* **PROBLEM STATEMENT**: Search the material for the string "icon", then show every line where it turns up.

* **DATA**:

^^^^^^^^^^^^^^^^

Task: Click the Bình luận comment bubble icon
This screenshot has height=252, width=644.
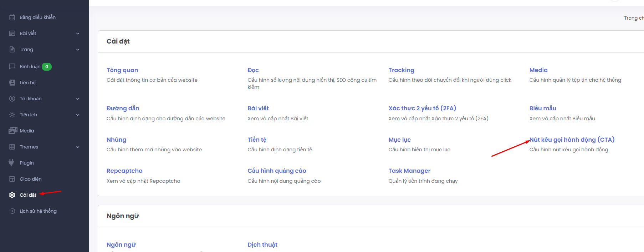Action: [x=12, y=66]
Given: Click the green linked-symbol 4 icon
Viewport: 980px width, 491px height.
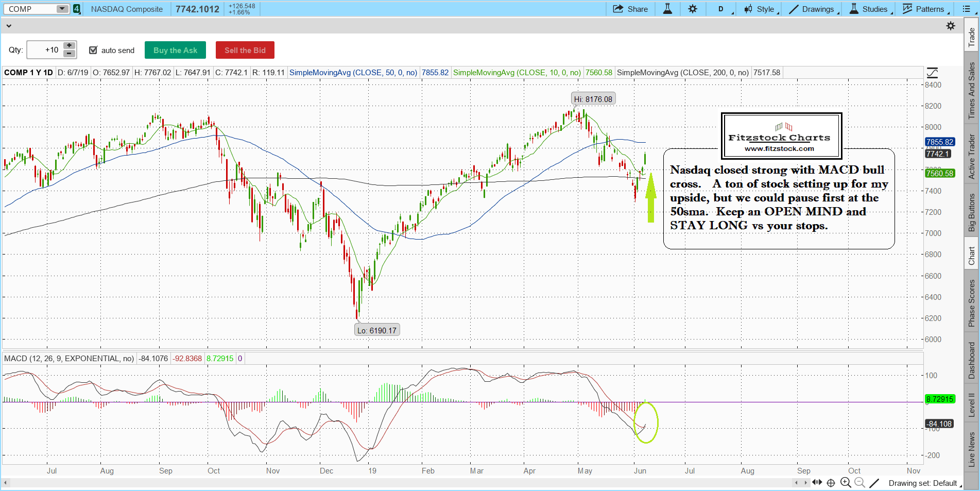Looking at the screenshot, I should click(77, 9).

^^^^^^^^^^^^^^^^

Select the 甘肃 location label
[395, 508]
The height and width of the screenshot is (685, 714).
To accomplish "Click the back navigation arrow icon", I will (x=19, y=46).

^^^^^^^^^^^^^^^^

* **TASK SOLUTION**:
Task: Click the Bình luận comment bubble icon
Given: Click the green linked-symbol 4 icon
To accomplish "Click the back navigation arrow icon", I will (x=19, y=46).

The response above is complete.